Relearning How To Enjoy Music

As I settle down to write, it is already past 3am. I have had to buy myself a lot of wine to compose this particular article because I want it to be honest. I do not want to adopt any sort of false-though-familiar “Dear Reader” persona (tempting though it always is) and I do not want to write too much (again, tempting though it always is!).

I began the Keyhole Observations series as a way of semi-officially chronicling the thoughts/theories that occur to me as I straddle the peculiar line between DIY musician and industry stooge. Sometimes I have been true to that intent, other times I have just been venting spleen. Often the two are inseparable.

But there is one persistently malign element to my work that I am finding difficult to appease.

I am finding it harder and harder to enjoy music the way I used to.

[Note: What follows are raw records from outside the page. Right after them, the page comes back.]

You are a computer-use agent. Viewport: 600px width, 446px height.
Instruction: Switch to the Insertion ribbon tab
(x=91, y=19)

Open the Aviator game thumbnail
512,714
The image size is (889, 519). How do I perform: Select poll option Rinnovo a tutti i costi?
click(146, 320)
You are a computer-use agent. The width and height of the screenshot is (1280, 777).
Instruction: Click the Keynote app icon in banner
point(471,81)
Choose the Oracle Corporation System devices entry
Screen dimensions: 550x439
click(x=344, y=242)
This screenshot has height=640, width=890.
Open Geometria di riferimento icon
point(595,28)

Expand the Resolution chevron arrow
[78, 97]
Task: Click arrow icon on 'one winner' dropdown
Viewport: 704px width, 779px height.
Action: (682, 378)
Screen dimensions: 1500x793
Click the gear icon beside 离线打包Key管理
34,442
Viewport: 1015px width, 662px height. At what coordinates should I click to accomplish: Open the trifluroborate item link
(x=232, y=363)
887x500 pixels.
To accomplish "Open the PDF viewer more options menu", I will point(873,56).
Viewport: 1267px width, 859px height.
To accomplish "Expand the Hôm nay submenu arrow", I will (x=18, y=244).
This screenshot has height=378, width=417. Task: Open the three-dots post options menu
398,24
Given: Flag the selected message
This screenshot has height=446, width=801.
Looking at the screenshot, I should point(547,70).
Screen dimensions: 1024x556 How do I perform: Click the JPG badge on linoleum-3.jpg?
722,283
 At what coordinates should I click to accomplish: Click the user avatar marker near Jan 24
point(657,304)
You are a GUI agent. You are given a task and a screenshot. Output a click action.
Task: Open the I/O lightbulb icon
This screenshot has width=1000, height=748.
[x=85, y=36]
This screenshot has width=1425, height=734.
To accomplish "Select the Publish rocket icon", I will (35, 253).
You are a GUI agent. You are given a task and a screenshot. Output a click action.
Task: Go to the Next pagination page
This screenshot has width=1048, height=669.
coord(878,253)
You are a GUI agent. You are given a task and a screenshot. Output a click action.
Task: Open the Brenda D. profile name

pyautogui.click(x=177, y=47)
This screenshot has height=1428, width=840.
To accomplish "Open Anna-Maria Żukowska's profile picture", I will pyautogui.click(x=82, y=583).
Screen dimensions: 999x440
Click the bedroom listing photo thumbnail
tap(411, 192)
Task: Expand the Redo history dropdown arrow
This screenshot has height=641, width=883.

I believe – completely and utterly and sincerely and passionately – in championing new artists. But in my leisure time I mostly listen to old jazz records. My default is Sidney Bechet’s Summertime collection. I absolutely adore it, I know every note. Without a doubt it would be my number one Desert Island Disc.

But I am worried that I have sided with the dead over the living.

When I was younger – before I was in a band or had ambitions to set up a record label – I devoured new music. Most of my favourite artists were on Chemikal Underground: Delgados, Mogwai, Arab Strap. Hypnotic bands that seemed to generate their own weather system when you pressed play. I remember going to All Tomorrow’s Parties in 2000 and seeing Godspeed You Black Emperor! and feeling like I was being swept out to sea by a powerful and deadly undercurrent, as though these tunes were the mantras of some private religion responsible for the glamorous and ghoulish suicide pacts of young lovers in unbelievable (yet irresistible) romances.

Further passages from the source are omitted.